Nel pieno rispetto della mentalità provinciale e contadina di allora, era usanza che i genitori degli allievi facessero una colletta per offrire un regalo all’insegnante che abbandonava il campo. Il collier d’oro era il più gettonato. L’anno che mia madre lasciò l’insegnamento, altre due maestre seguivano il suo esempio. Due stratosferiche stronze con la fronte bassa, le scarpe da vecchia e una discreta frustrazione interiore perennemente sfogata nella severità scolastica gratuita. Questo pose il problema di acquistare ben tre collier d’oro. La notizia non fu accolta con entusiasmo da parte delle ruspanti madri dei piccoli, che avrebbero dovuto sborsare un bel po’ di quattrini. Dopo attente consultazioni, fu presa una decisione.
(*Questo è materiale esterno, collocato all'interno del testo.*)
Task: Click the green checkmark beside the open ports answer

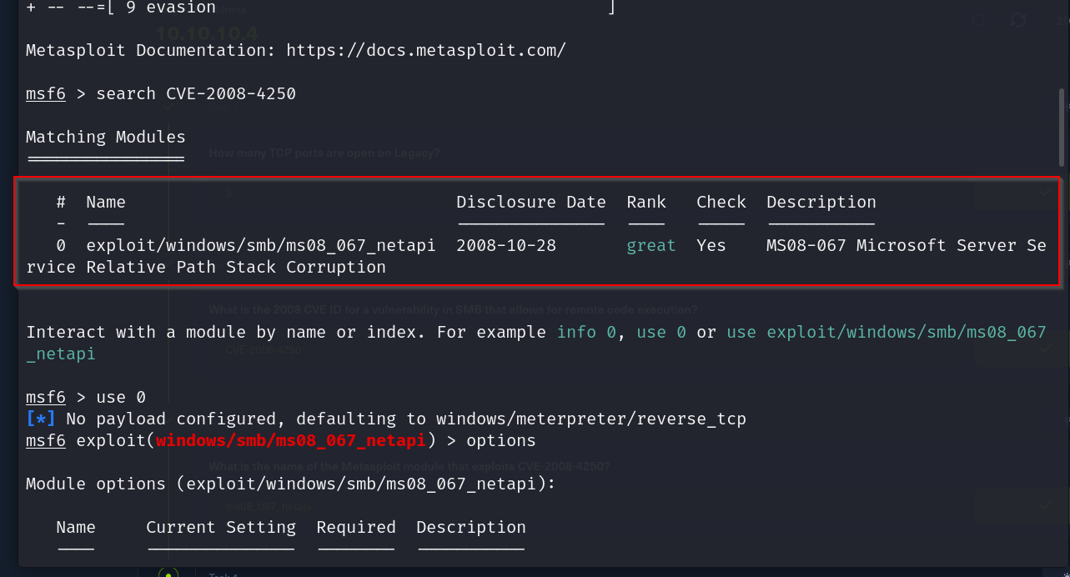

Durante la festa di commiato, all’apertura delle scatoline dei preziosi, ghirlande di donnette si accalcarono sui quei doni per pesarli con la mano e verificarne fattura e valore. Il peso dell’oro certificava la qualità dell’insegnante – pesa, eh? – commentavano soddisfatte, facendo quell’orribile gesto di andare su e giù con la mano, come a voler facilitare lo spiccare in volo di una farfalla assente. Il collier di mia madre, senza alcun motivo apparente particolare, fu quello che pesava meno. Perché sai, maestra Gabriella, i soldi, tu capisci che, eravate in tre, sai, sappiamo che sei l’unica che non avrebbe dato importanza alla cosa, perché, sai, tu, il tuo rapporto meraviglioso coi nostri figli, la tua missione come simbolo di.

Mia madre non fece una grinza, quel giorno, ringraziò, salutò, mise quel collier in un cassetto tra gli anelli di sua nonna e le spille di sua madre, non l’ha mai indossato neanche una volta.

Non so a voi, ma, a me, l’oro fa cagare.